The Congress enacted the GLBA in order “[t]o enhance competition in the financial services industry,” Pub.L. No. 106-102, 113 Stat. at 1338, by “eliminat[ing] many Federal and State law barriers to affiliations among banks and securities firms, insurance companies, and other financial service providers,” H.R. Conf. Rep. No. 106-434 at 1, 151 (1999), U.S. Code Cong. & Admin. News at 245, 246.   Title V of the GLBA contains a number of provisions designed to protect the privacy of “nonpublic personal information” (NPI) that consumers provide to financial institutions, see 15 U.S.C. §§ 6801-6809, reflecting “the policy of the Congress that each financial institution has an affirmative and continuing obligation to respect the privacy of its customers and to protect the security and confidentiality of those customers' nonpublic personal information,” 15 U.S.C. § 6801(a).   The GLBA restricts the ability of a “financial institution” to disclose NPI to a nonaffiliated third party by requiring (subject to certain exceptions not pertinent here) that the financial institution provide the consumer with notice of the institution's disclosure policies and the opportunity for the consumer to “opt out” of disclosure.  Id.  § 6802(a)-(b), (e).   The GLBA further mandates that an unaffiliated third party recipient of NPI “shall not, directly or through an affiliate of such receiving third party, disclose such information to any other person that is a nonaffiliated third party of both the financial institution and such receiving third party, unless such disclosure would be lawful if made directly to such other person by the financial institution.”  Id.  § 6802(c).

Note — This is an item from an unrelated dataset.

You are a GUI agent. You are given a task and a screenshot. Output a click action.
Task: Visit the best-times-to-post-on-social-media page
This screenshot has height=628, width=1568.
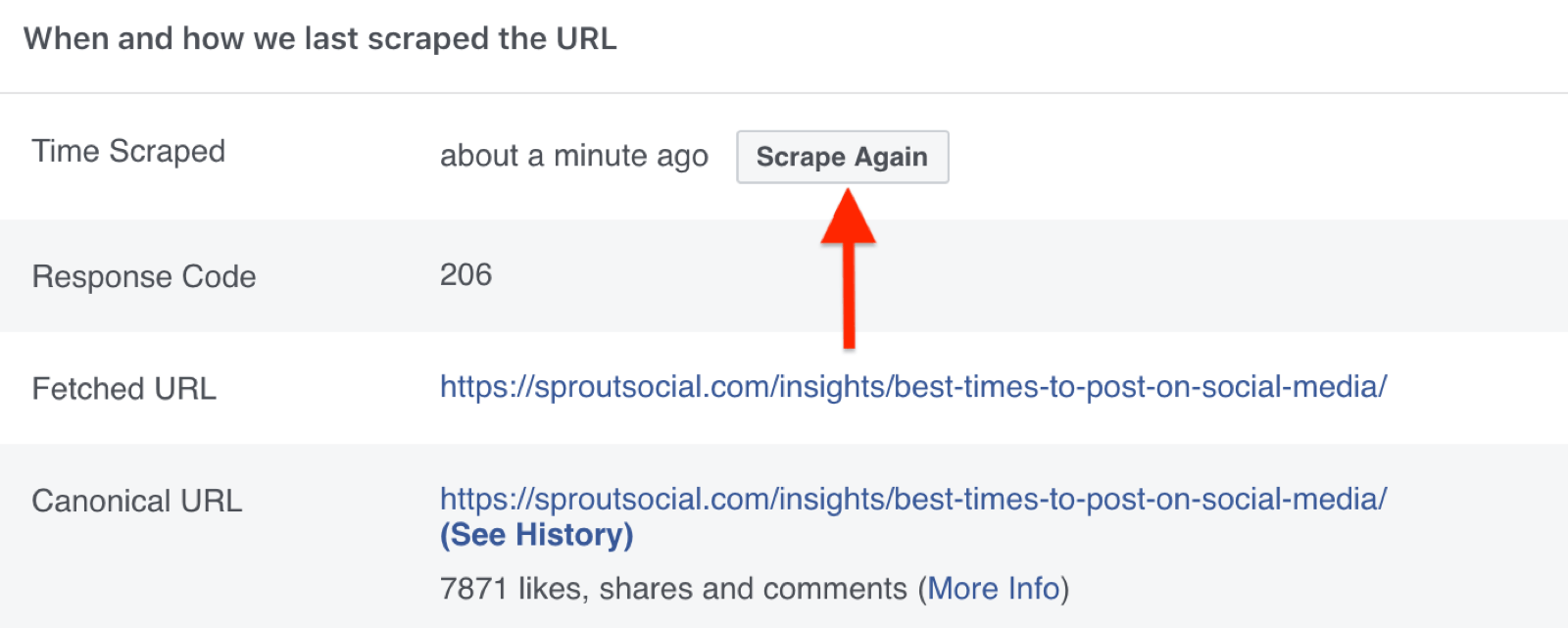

To implement its disclosure restrictions, the GLBA gives the FTC and other agencies broad rulemaking authority:

(a) Regulatory authority

(1) Rulemaking

The Federal banking agencies, the National Credit Union Administration, the Secretary of the Treasury, the Securities and Exchange Commission, and the Federal Trade Commission shall each prescribe, after consultation as appropriate with representatives of State insurance authorities designated by the National Association of Insurance Commissioners, such regulations as may be necessary to carry out the purposes of this subchapter with respect to the financial institutions subject to their jurisdiction under section 6805 of this title.

15 U.S.C. § 6804(a)(1).   Section 6805(a) further provides for enforcement of both the GLBA and the regulations promulgated pursuant thereto “by the Federal functional regulators, the State insurance authorities, and the Federal Trade Commission with respect to financial institutions and other persons subject to their jurisdiction under applicable law,” as described in section 6805(a).   Id. § 6805(a).   The first six paragraphs of section 6805(a) specify under what authority and by which agencies the GLBA and the regulations are to be enforced against banks, savings associations, commercial lending companies, credit unions, securities brokers and dealers, investment companies, investment advisers and insurance providers.   See id. U.S.C. § 6805(a)(1)-(6).   The final, catchall paragraph of section 6805(a) mandates enforcement “[u]nder the Federal Trade Commission Act by the Federal Trade Commission for any other financial institution or other person that is not subject to the jurisdiction of any agency or authority under paragraphs (1) through (6).”  Id. § 6805(a)(7).   CRAs are not among the entities identified in the first six paragraphs.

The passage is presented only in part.